Dataset records »
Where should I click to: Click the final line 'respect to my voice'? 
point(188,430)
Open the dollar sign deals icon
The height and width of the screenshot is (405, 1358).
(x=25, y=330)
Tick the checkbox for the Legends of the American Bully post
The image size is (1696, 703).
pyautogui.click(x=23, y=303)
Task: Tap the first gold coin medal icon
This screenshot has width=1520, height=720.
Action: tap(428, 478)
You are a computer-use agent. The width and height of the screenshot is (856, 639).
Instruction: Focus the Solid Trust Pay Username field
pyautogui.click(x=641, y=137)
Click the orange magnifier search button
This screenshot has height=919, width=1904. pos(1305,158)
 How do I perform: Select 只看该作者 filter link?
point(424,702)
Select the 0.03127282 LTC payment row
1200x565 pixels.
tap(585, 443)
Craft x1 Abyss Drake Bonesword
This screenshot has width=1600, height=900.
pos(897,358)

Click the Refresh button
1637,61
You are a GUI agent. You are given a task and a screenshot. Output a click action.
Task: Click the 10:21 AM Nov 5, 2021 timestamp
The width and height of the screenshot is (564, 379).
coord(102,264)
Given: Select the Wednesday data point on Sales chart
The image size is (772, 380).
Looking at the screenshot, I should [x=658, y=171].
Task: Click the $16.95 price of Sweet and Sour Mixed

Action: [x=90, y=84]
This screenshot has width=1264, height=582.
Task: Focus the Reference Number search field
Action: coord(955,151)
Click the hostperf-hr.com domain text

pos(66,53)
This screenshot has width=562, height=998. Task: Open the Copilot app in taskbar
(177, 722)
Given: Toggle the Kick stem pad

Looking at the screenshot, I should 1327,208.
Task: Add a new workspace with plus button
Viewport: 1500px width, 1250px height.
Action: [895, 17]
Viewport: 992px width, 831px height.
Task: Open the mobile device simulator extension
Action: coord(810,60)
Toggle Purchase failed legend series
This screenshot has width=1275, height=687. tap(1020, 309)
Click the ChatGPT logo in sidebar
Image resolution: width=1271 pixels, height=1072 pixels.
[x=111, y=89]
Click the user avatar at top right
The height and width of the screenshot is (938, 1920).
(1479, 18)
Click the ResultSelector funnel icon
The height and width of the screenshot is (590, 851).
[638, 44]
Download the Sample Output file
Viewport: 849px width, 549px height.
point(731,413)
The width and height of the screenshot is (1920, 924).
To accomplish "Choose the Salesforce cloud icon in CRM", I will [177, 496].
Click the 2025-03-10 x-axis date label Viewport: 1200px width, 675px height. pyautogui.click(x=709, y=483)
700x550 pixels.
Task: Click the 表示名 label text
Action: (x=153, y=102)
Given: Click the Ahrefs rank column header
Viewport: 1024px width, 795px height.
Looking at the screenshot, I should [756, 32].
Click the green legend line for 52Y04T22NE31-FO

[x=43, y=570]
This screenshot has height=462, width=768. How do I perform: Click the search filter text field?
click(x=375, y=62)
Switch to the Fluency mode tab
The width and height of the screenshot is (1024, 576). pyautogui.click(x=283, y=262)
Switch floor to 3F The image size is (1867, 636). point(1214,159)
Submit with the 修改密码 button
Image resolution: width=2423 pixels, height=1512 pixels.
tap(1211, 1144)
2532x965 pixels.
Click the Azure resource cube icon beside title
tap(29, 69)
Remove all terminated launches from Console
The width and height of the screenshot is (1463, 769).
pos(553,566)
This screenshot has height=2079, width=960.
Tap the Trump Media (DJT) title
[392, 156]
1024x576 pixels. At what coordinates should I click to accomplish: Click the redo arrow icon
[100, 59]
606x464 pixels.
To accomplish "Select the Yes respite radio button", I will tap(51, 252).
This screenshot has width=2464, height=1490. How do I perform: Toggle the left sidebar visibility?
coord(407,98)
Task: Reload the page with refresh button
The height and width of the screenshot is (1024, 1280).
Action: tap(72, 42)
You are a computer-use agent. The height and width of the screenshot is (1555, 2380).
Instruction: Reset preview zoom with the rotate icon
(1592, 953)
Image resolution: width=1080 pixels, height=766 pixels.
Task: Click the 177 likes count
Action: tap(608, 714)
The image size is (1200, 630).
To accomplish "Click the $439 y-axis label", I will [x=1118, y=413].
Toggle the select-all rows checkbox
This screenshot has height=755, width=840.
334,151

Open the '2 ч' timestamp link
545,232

Work instructions »
Once the records have been read, print them all again exactly.

Written reply »
Where should I click to: Click the final line 'respect to my voice'? 
point(188,430)
Open the dollar sign deals icon
The height and width of the screenshot is (405, 1358).
(x=25, y=330)
Tick the checkbox for the Legends of the American Bully post
The image size is (1696, 703).
pyautogui.click(x=23, y=303)
Task: Tap the first gold coin medal icon
This screenshot has width=1520, height=720.
Action: tap(428, 478)
You are a computer-use agent. The width and height of the screenshot is (856, 639).
Instruction: Focus the Solid Trust Pay Username field
pyautogui.click(x=641, y=137)
Click the orange magnifier search button
This screenshot has height=919, width=1904. pos(1305,158)
 How do I perform: Select 只看该作者 filter link?
point(424,702)
Select the 0.03127282 LTC payment row
1200x565 pixels.
tap(585, 443)
Craft x1 Abyss Drake Bonesword
This screenshot has width=1600, height=900.
pos(897,358)

Click the Refresh button
1637,61
You are a GUI agent. You are given a task and a screenshot. Output a click action.
Task: Click the 10:21 AM Nov 5, 2021 timestamp
The width and height of the screenshot is (564, 379).
coord(102,264)
Given: Select the Wednesday data point on Sales chart
The image size is (772, 380).
Looking at the screenshot, I should [x=658, y=171].
Task: Click the $16.95 price of Sweet and Sour Mixed

Action: [x=90, y=84]
This screenshot has width=1264, height=582.
Task: Focus the Reference Number search field
Action: coord(955,151)
Click the hostperf-hr.com domain text

pos(66,53)
This screenshot has width=562, height=998. Task: Open the Copilot app in taskbar
(177, 722)
Given: Toggle the Kick stem pad

Looking at the screenshot, I should 1327,208.
Task: Add a new workspace with plus button
Viewport: 1500px width, 1250px height.
Action: [895, 17]
Viewport: 992px width, 831px height.
Task: Open the mobile device simulator extension
Action: coord(810,60)
Toggle Purchase failed legend series
This screenshot has width=1275, height=687. tap(1020, 309)
Click the ChatGPT logo in sidebar
Image resolution: width=1271 pixels, height=1072 pixels.
[x=111, y=89]
Click the user avatar at top right
The height and width of the screenshot is (938, 1920).
(1479, 18)
Click the ResultSelector funnel icon
The height and width of the screenshot is (590, 851).
[638, 44]
Download the Sample Output file
Viewport: 849px width, 549px height.
point(731,413)
The width and height of the screenshot is (1920, 924).
To accomplish "Choose the Salesforce cloud icon in CRM", I will [177, 496].
Click the 2025-03-10 x-axis date label Viewport: 1200px width, 675px height. pyautogui.click(x=709, y=483)
700x550 pixels.
Task: Click the 表示名 label text
Action: (x=153, y=102)
Given: Click the Ahrefs rank column header
Viewport: 1024px width, 795px height.
Looking at the screenshot, I should [756, 32].
Click the green legend line for 52Y04T22NE31-FO

[x=43, y=570]
This screenshot has height=462, width=768. How do I perform: Click the search filter text field?
click(x=375, y=62)
Switch to the Fluency mode tab
The width and height of the screenshot is (1024, 576). pyautogui.click(x=283, y=262)
Switch floor to 3F The image size is (1867, 636). point(1214,159)
Submit with the 修改密码 button
Image resolution: width=2423 pixels, height=1512 pixels.
tap(1211, 1144)
2532x965 pixels.
Click the Azure resource cube icon beside title
tap(29, 69)
Remove all terminated launches from Console
The width and height of the screenshot is (1463, 769).
pos(553,566)
This screenshot has height=2079, width=960.
Tap the Trump Media (DJT) title
[392, 156]
1024x576 pixels. At what coordinates should I click to accomplish: Click the redo arrow icon
[100, 59]
606x464 pixels.
To accomplish "Select the Yes respite radio button", I will tap(51, 252).
This screenshot has width=2464, height=1490. How do I perform: Toggle the left sidebar visibility?
coord(407,98)
Task: Reload the page with refresh button
The height and width of the screenshot is (1024, 1280).
Action: tap(72, 42)
You are a computer-use agent. The height and width of the screenshot is (1555, 2380).
Instruction: Reset preview zoom with the rotate icon
(1592, 953)
Image resolution: width=1080 pixels, height=766 pixels.
Task: Click the 177 likes count
Action: tap(608, 714)
The image size is (1200, 630).
To accomplish "Click the $439 y-axis label", I will [x=1118, y=413].
Toggle the select-all rows checkbox
This screenshot has height=755, width=840.
334,151

Open the '2 ч' timestamp link
545,232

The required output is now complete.